### EXTRAIT FOURNI
------------------------------------

Ainsi, la plupart des medias, peu enclins à se déjuger,
rendent-ils compte d’un report du procès « pour
une question de procédure », voire d’une « victoire procédurale pour Servier » avec
l’objectif affiché de « gagner du
temps » : une posture d’information minimaliste sinon tendancieuse,
qui tente de maintenir la fiction et le suspens d’une lutte entre « David
et Goliath », le défenseur du « bon droit » et des valeurs
contre un monstre puissant et procédurier… En matière de Presse, les
explications simplistes sont, semble-t-il, toujours les meilleures, et
permettent de faire l’économie d’une remise en question des nombreuses
publications et prises de position partisanes antérieures.

------------------------------------

### DONNÉES ENREGISTRÉES
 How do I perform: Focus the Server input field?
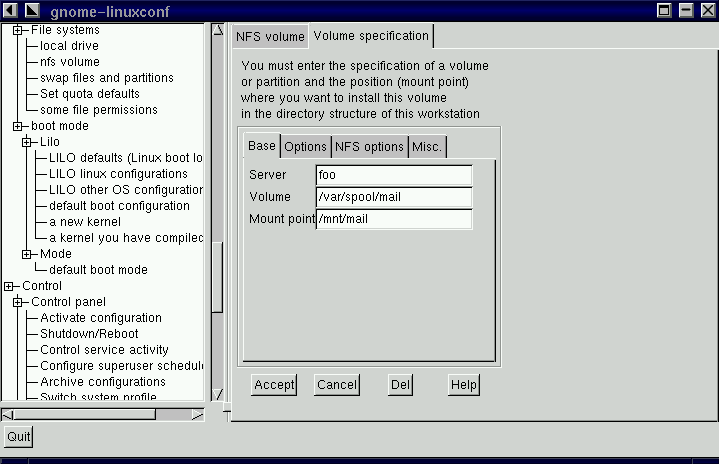pos(393,175)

------------------------------------

### EXERCICE
Selon l'extrait fourni, quel objectif affiché accompagne le report du procès dans le compte rendu de la plupart des médias ?

### BONNE RÉPONSE
L'objectif de « gagner du temps ».